Sandro Avanzo
In the first half of the 1970s, the US was in the throes of the so-called “Nostalgia Fever” (which some critics dubbed No(w)stalgia).
Numerous independent record labels played on the expiration of copyrights to recover dozens and dozens of soundtracks of old films and to reintroduce to the listener the voices of the great actors of the screen as they had spread over the airwaves in the 30s and 40s, on the hertzian waves of radio sets.
Historical radio dramas such as the famous “Adventures of Sherlock Holmes” or “The War of the Worlds” by Orson Wells were brought back to light and made accessible again from the vinyl grooves.

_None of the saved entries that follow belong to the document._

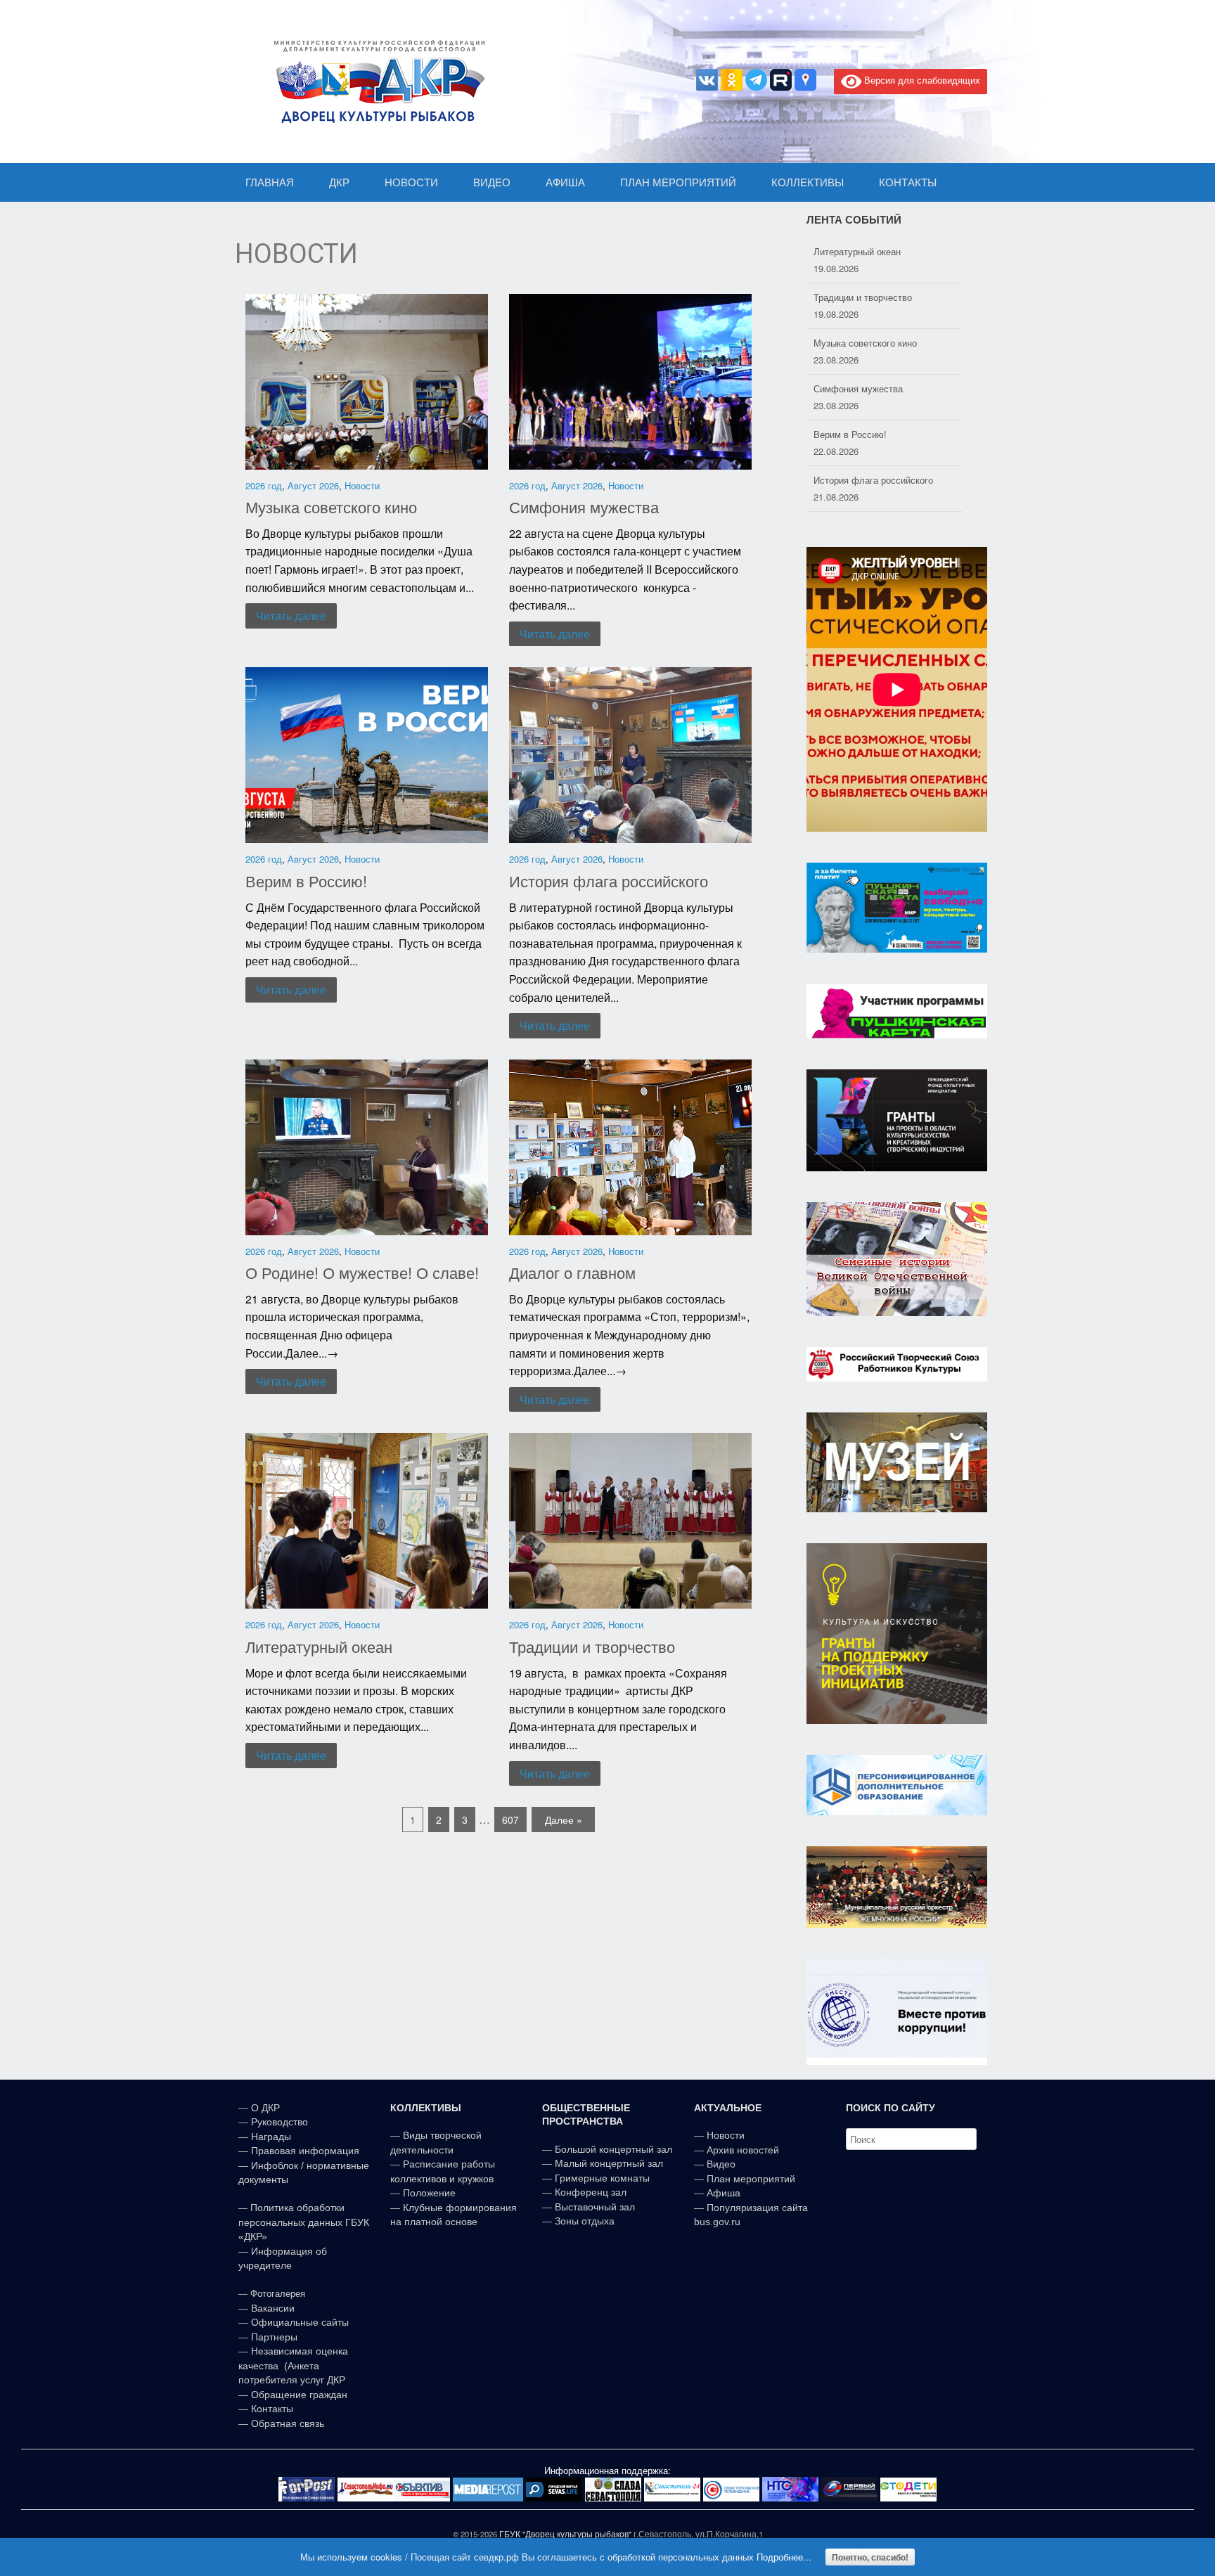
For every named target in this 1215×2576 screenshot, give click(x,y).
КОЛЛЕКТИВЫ (807, 182)
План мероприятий (751, 2178)
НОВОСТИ (411, 182)
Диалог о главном (572, 1272)
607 (510, 1819)
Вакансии (273, 2308)
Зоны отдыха (585, 2221)
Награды (271, 2136)
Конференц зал (590, 2192)
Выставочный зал (595, 2207)
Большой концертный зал (613, 2149)
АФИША (565, 182)
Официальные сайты (300, 2322)
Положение (429, 2192)
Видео (721, 2164)
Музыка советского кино (331, 506)
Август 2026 (313, 485)
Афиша (723, 2192)
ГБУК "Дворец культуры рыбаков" (565, 2533)
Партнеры (274, 2337)
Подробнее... (784, 2556)
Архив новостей (743, 2150)
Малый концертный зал (609, 2163)
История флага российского (608, 880)
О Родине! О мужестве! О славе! (362, 1272)
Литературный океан (318, 1646)
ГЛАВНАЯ (269, 182)
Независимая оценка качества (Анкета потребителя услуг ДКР (293, 2365)
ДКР (339, 182)
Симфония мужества (584, 506)
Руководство (279, 2121)
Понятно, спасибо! (870, 2557)
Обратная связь (286, 2423)
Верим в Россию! (306, 880)
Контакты (270, 2408)
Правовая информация (305, 2150)
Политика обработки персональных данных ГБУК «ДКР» (303, 2222)
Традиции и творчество (592, 1646)
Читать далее (291, 615)
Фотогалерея (277, 2293)
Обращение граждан (299, 2394)
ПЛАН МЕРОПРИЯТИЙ (678, 182)
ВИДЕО (491, 182)
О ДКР (265, 2107)
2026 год (263, 485)
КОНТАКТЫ (908, 182)
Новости (362, 485)
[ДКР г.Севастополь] (375, 81)
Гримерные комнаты (602, 2178)
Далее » (563, 1819)
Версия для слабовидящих (920, 79)
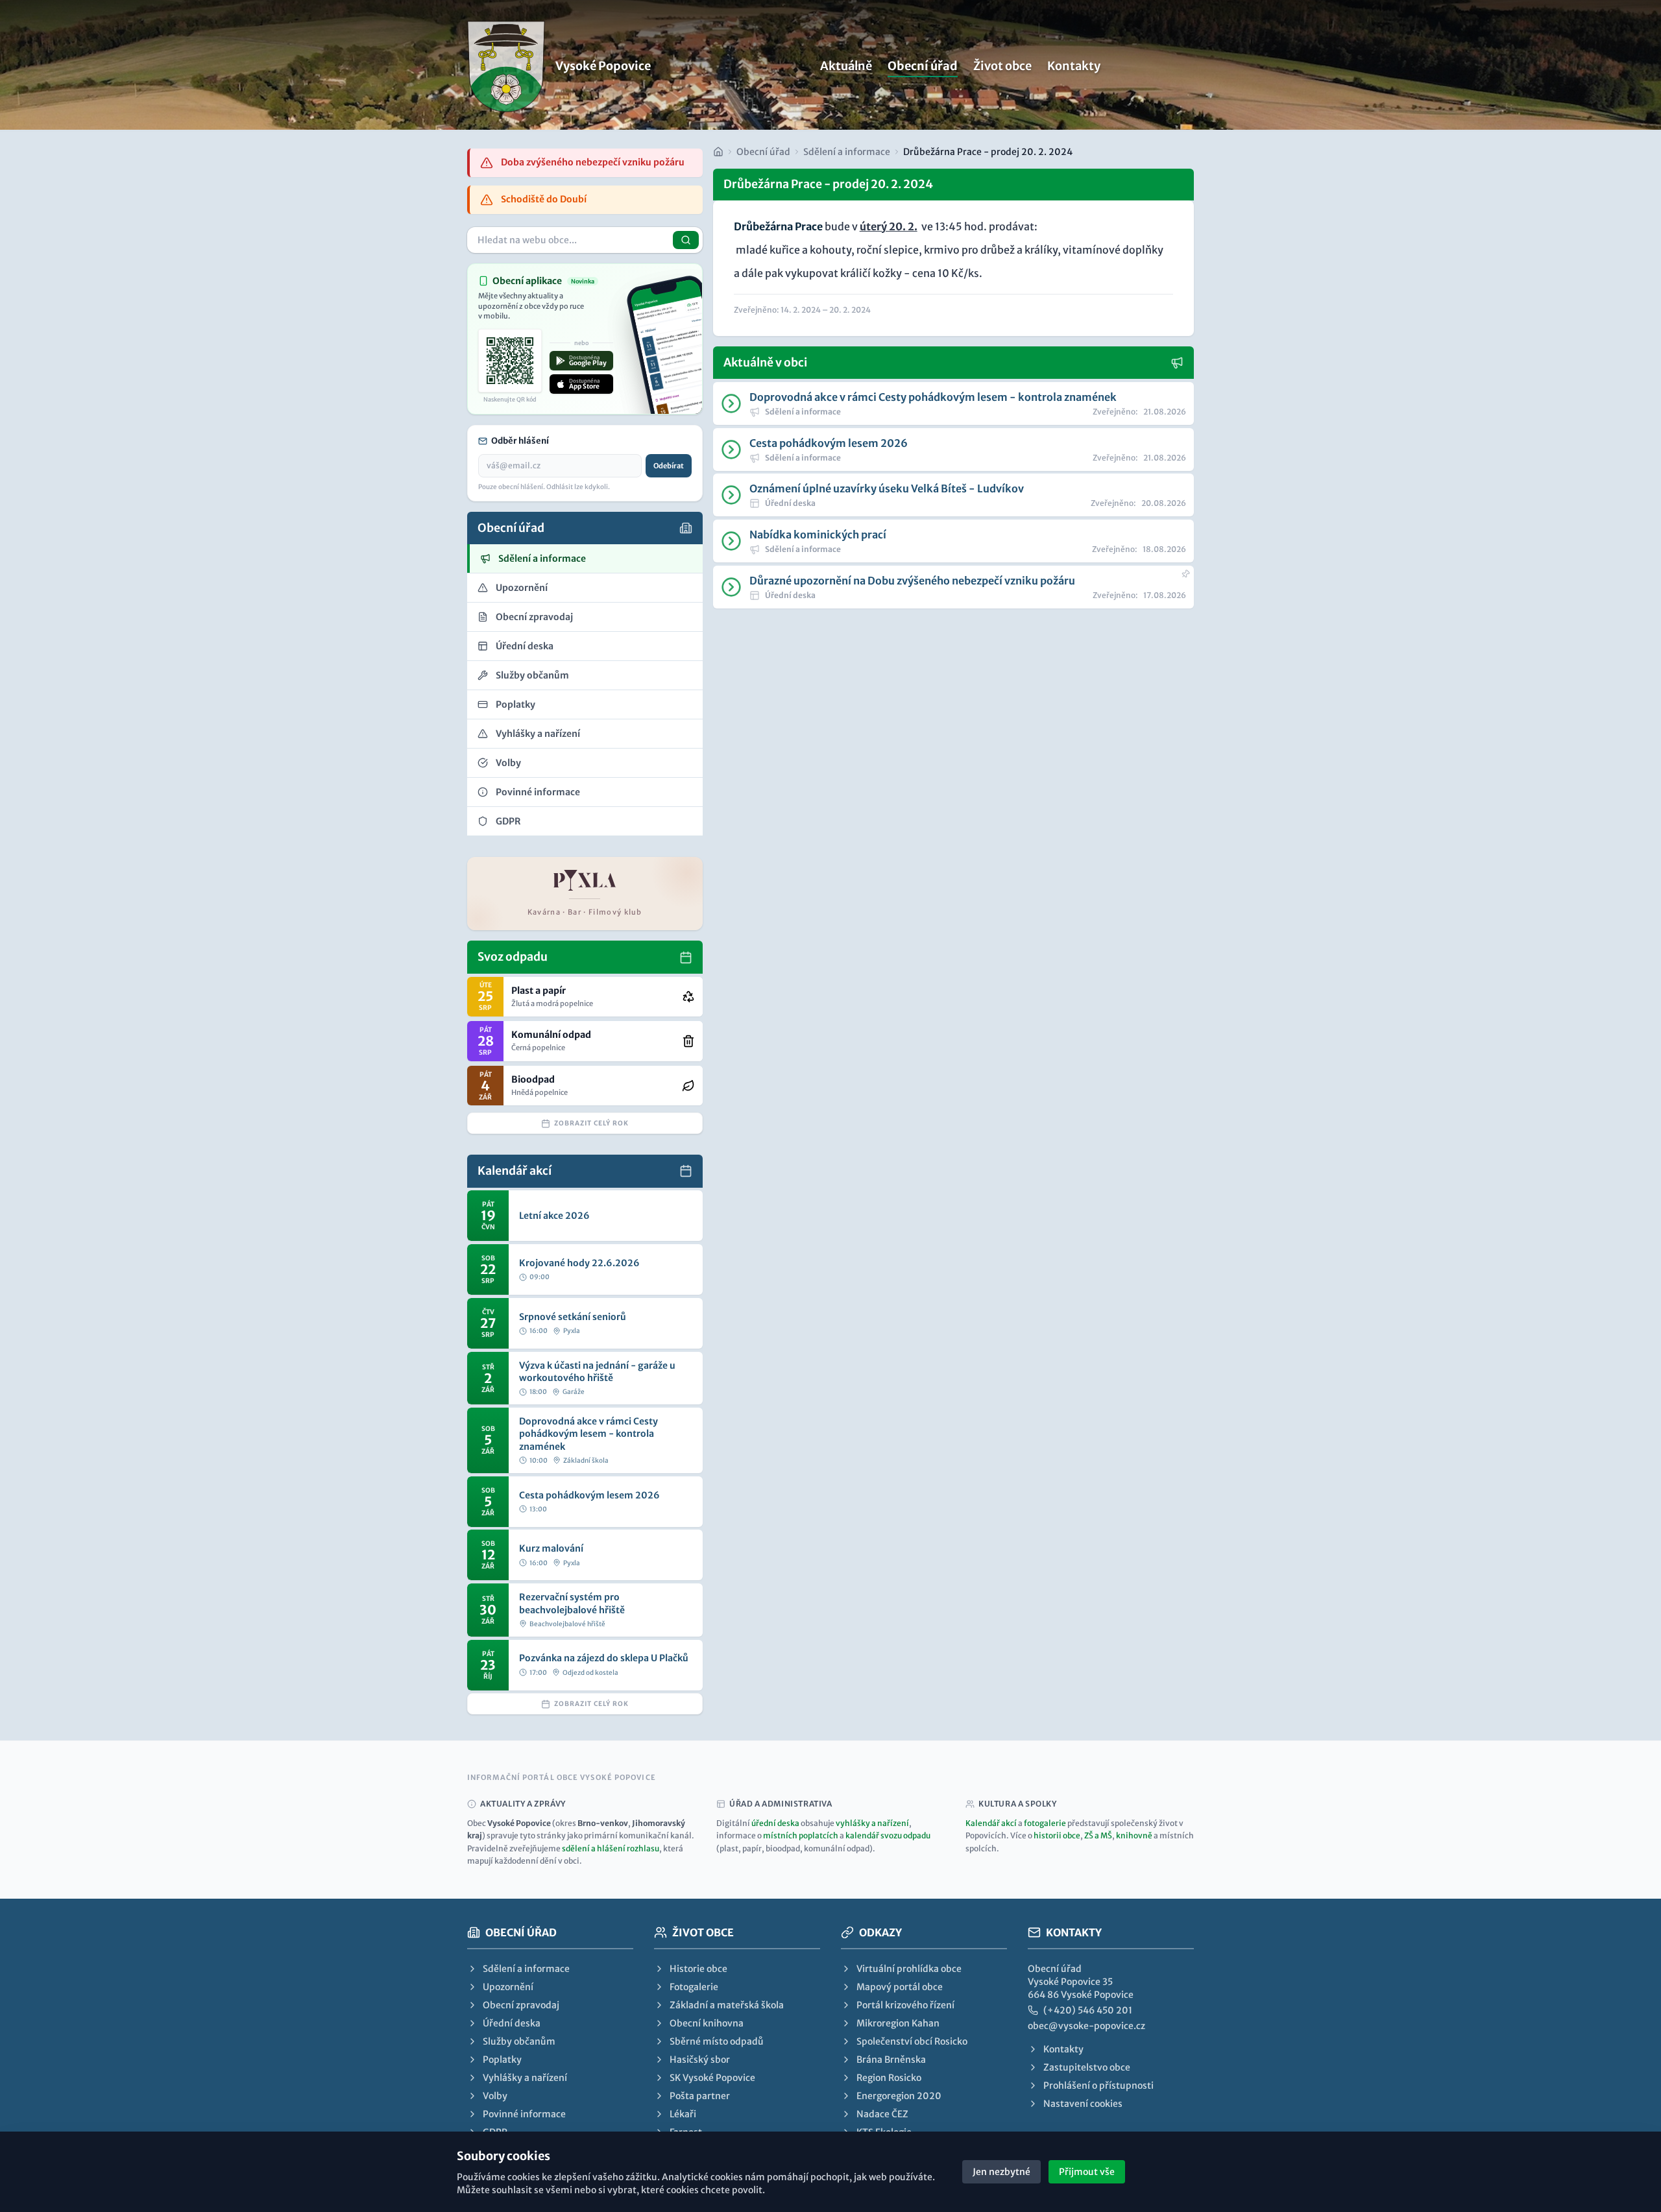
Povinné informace (524, 2114)
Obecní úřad (923, 65)
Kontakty (1073, 65)
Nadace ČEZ (882, 2114)
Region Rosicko (888, 2078)
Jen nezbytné (1001, 2172)
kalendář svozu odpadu (887, 1835)
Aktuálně (846, 65)
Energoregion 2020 (898, 2096)
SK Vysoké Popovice (712, 2078)
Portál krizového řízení (905, 2005)
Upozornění (508, 1987)
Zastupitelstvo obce (1086, 2067)
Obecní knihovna (707, 2023)
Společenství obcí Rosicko (911, 2041)
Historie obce (698, 1969)
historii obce (1057, 1835)
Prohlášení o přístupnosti (1098, 2085)
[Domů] (718, 152)
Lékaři (683, 2114)
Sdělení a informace (846, 152)
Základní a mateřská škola (727, 2005)
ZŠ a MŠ (1098, 1835)
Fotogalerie (694, 1987)
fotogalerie (1045, 1823)
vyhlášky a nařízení (872, 1823)
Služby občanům (519, 2041)
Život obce (1002, 65)
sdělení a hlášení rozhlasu (610, 1848)
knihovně (1134, 1835)
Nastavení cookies (1082, 2104)
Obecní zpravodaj (521, 2005)
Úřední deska (511, 2023)
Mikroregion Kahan (898, 2023)
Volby (495, 2096)
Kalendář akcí (991, 1823)
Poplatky (502, 2059)
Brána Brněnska (891, 2059)
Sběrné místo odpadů (717, 2041)
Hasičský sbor (700, 2059)
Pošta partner (700, 2096)
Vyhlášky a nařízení (525, 2078)
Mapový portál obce (899, 1987)
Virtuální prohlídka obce (909, 1969)
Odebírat (668, 465)
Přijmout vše (1087, 2172)
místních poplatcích (800, 1835)
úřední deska (775, 1823)
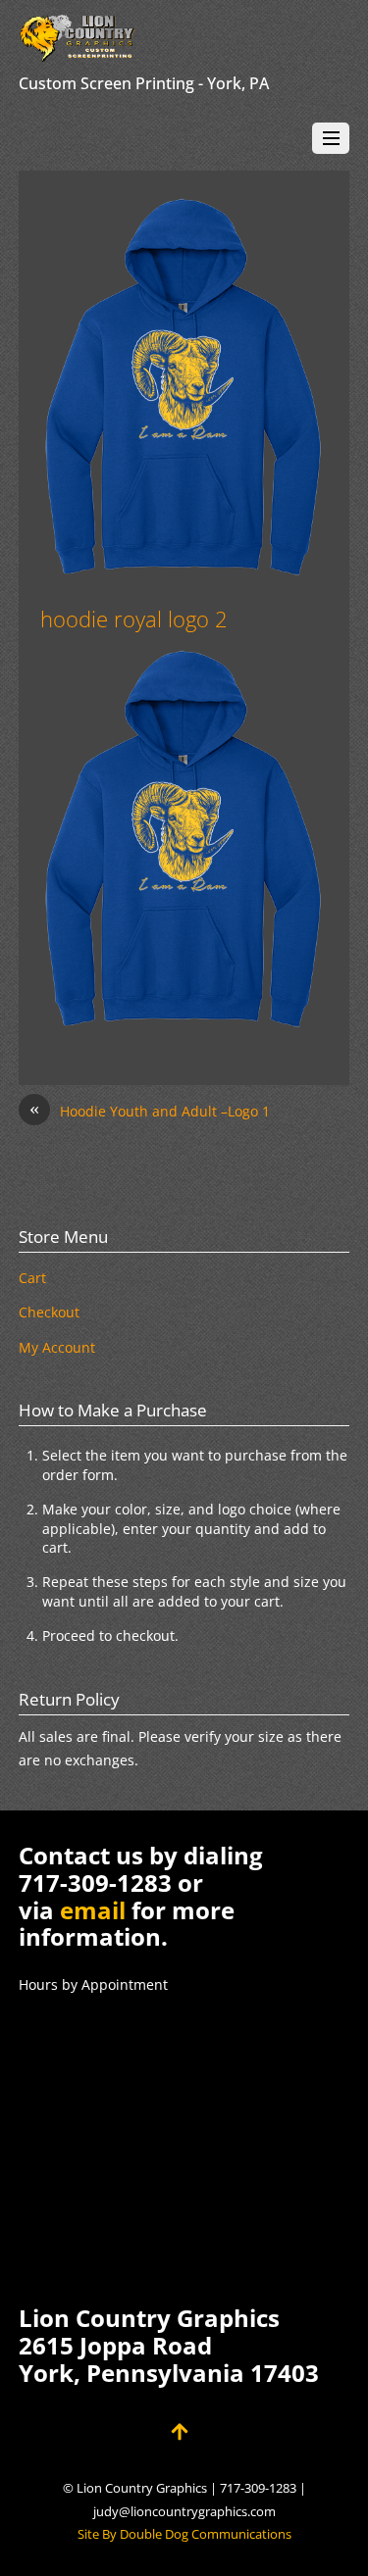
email (93, 1910)
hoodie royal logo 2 (134, 619)
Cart (32, 1277)
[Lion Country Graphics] (77, 52)
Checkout (49, 1312)
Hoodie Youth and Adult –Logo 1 (149, 1110)
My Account (57, 1347)
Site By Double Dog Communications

The adventures of memorable characters, even musicals written specifically for the radio, became available again. A large part of the so-called Radio’s Golden Age came back to life on records with the voices of Bette Davis, the Marx Brothers, Abbott & Costello, Mae West and a very young Judy Garland.
The records in the exhibition are an emblematic anthology of the recordings of that brief but prolific period and were all recorded between 1974 and 1977.
If the motivations behind the phenomenon can be entirely attributed to a commercial aspect of the initiative and certainly not to a cultural aspect, the merit of the legacy that this phenomenon has left on the collective memory front at a time when the dimension of the web as the primary collector of universal memory could not even be hypothesised.